A couple of weeks ago, as part of a panel discussion on women’s video cultures and the history of the Guerrilla Television movement hosted by the Chicago-based Media Burn Archive, Tracy Fitz and Barbara Jabaily, two of the founding members of the LoveTapesCollective (L.O.V.E. in the name standing for Lesbians Organized for Video Experience) reflected on their activities in the 1970s. As they described their interest in using video to record lesbian/feminist activities in the 1970s, the two emphasized how exciting and important it was simply to be able to see other lesbians. It’s hard to imagine that now: How radical it was at the time for lesbians, or trans or queer people, simply to be able to see people like them.

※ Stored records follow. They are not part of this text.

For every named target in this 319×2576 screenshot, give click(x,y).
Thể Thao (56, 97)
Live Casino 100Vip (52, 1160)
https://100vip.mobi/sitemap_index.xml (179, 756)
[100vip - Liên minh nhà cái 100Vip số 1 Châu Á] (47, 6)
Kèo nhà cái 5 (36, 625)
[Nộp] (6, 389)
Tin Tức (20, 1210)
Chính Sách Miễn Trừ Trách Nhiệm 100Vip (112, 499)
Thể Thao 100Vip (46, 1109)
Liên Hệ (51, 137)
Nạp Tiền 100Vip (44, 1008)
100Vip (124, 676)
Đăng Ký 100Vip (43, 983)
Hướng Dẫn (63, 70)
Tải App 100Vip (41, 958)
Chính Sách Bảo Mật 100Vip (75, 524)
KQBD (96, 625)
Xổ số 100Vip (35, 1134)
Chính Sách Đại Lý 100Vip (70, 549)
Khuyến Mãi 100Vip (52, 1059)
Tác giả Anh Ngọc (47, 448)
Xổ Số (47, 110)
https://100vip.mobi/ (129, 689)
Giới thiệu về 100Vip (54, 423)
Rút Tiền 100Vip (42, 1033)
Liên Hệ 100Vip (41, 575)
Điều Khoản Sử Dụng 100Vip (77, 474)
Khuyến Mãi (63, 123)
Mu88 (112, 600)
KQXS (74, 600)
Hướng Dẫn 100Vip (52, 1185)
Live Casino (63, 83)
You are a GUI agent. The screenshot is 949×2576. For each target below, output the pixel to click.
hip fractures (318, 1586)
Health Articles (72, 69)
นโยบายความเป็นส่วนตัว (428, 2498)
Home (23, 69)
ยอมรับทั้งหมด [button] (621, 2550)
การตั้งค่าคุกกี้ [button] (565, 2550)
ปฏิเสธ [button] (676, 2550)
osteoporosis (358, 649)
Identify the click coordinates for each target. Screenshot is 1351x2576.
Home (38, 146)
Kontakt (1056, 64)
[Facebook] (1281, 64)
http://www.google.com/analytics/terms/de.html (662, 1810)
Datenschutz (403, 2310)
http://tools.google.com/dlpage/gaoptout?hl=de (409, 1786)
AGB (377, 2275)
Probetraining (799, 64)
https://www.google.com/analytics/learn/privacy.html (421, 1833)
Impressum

“Images on Which to Build, 1970s–1990s,” an exhibition currently on view at the Chicago Cultural Center, presents a range of feminist, trans and queer image-making practices that attest to that power but, as the exhibition curator Ariel Goldberg notes in the exhibition text, the image cultures under question went beyond “beyond the visual,” to create space “where felt experiences of affirmation, recognition and connection” too, could be forged.
Such a result is palpable in the exhibition. Featuring work from nearly thirty artists, collectives and archives, the show offers both eulogies and celebrations of queer life, and serves as just a small taste of how artists and activists expanded the subjects of photography in the 1970s and eighties while creating alternative models for presenting art and ideas.